White pushed me to think about what exactly it might look like for me to be writing as a black person. I never played down my own blackness with my online presence. I’ve written about being racially profiled and my own frustration in the way that white voices overwhelm voices of colors in critical writing spheres. Yet to my own fault, I never sought or properly paid attention to voices that could’ve spoke to my own life experiences.

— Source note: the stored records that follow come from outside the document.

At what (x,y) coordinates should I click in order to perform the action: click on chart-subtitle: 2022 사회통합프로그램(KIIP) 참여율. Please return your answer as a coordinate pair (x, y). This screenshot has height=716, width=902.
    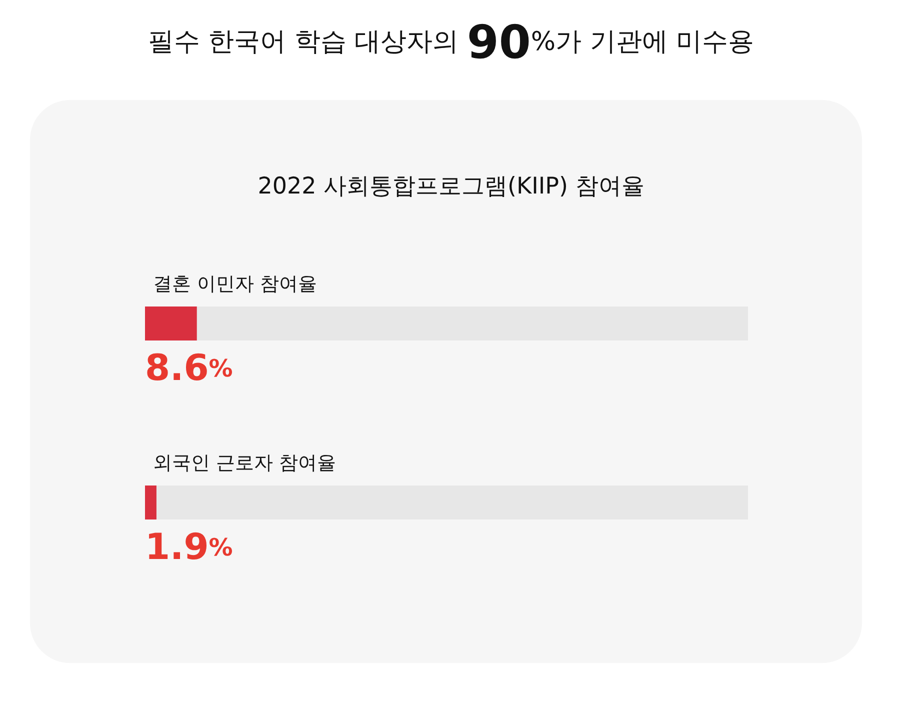
    Looking at the image, I should click on (451, 187).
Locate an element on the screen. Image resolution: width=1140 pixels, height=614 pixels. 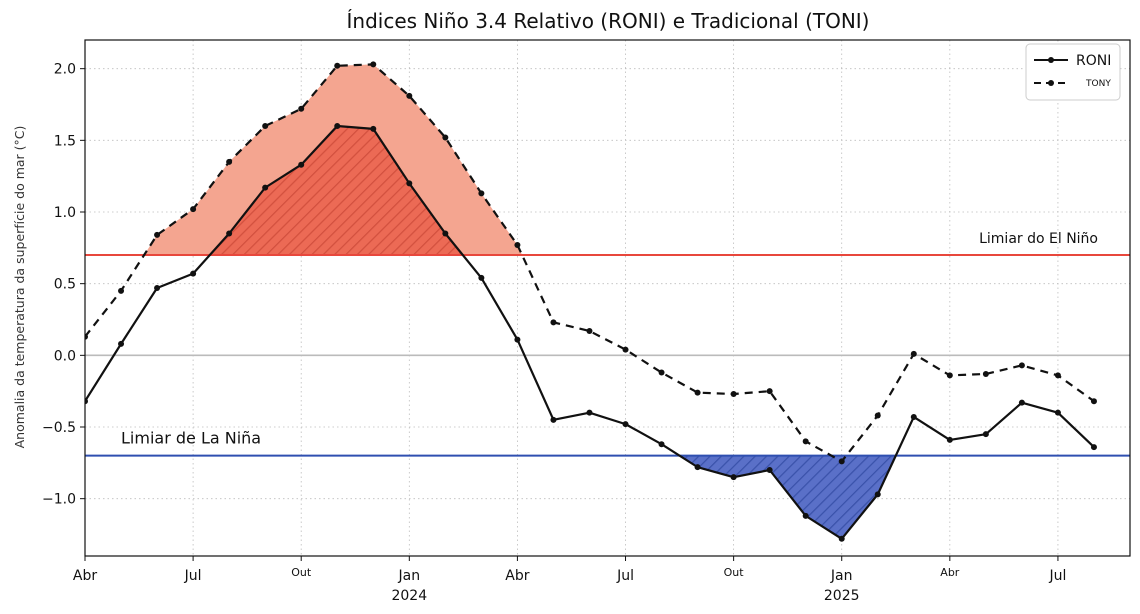
la-nina-threshold-label: Limiar de La Niña is located at coordinates (191, 438).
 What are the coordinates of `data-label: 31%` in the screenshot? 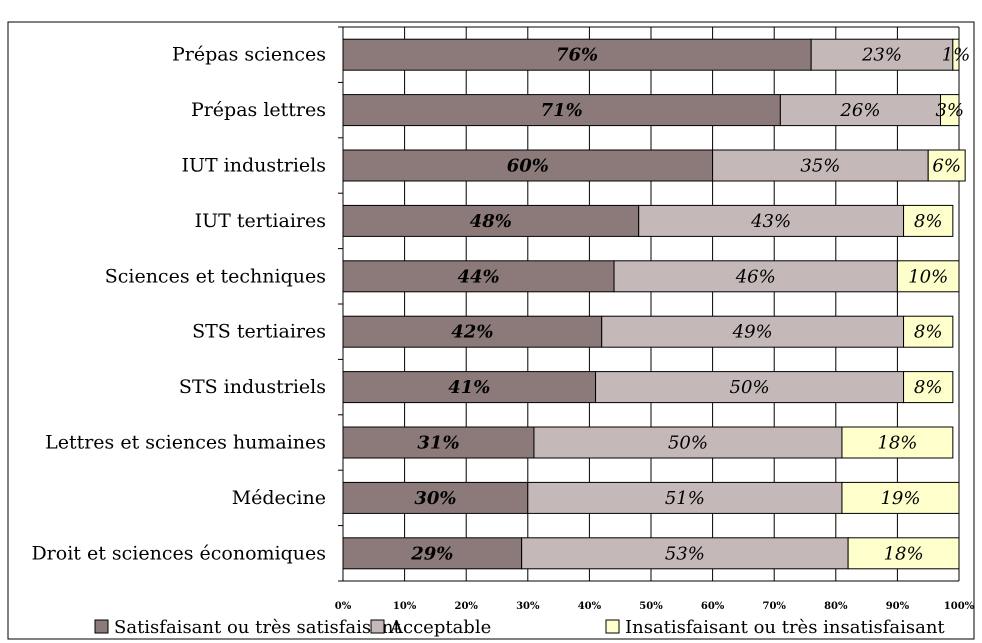 It's located at (438, 444).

So I continued searching for them.
Next was Greg Tate. Tate’s 1992 essay collection, Flyboy in the Buttermilk: Essay on Contemporary America, demonstrated his way of drawing from academic cultural criticism in a way that was still accessible. Tate’s voice held its power because he was heavily invested in black culture, and it bears out on every page. His words kept hitting me over the head again and again, especially in the way he wrote to an assumed black audience. As a writer, I’d typically always assumed my audience to be white by default. Tate’s work for the Village Voice never worried about whether whitey would comprehend what he was spitting, and that was mind-bending. It was also oddly calming. Slang was dense, the subject matter varied, but its ability to grab hold of my attention was never in question as I hung onto ever word that came from his pulpit.
That was a feeling I rarely experience in 2014 and certainly never when I am reading about black music in 2014. So much contemporary writing about black music—much like most writing about all music—is the realm of tenured white males. The quality of these critics is almost irrelevant because after a while, it feels like there is an impenetrable wall preventing me engaging with a piece of writing. When the black experience gets filtered through a writer’s own whiteness, it no longer feels like a conversation about music that wants to engage with me.
Recently Pitchfork published a review of the Los Angeles rapper Vince Staples’ debut major label release Hell Can Wait; when I saw that the review was done by Craig Jenkins one of the few black writers with a consistent Pitchfork byline, I breathed a sigh of relief. Each listen of Hell Can Wait projected the tangible frustration of the black community with America throughout these last tenth months. The repeated cases police brutality, racially motivated adjustment of voter registration laws in my own state of North Carolina and death of Michael Brown and the organized protests in Ferguson loomed in my thoughts. Craig’s words spoke to an experience of the world having walked this path and not assuming such a path never existed. A review that felt breathed, and lived; within those circumstances was exactly what I hoped to read on such a release.
It was small, but that feeling of inclusion felt powerful. A large number of voices are often not only shut out, but wholly never considered, in the discussion of music -- even when the breadth of music covered is not just white and male. When certain voices are underrepresented in the critical discourse, it not only does a disservice for artists who can’t escape the wide gaze of straight white males, it alienates readers outside of that categorization as well. When a reader can connect with the identity of a writer behind a piece of criticism, it can provide a way of welcoming them back into the dialogue rather than leaving them alone on the borders.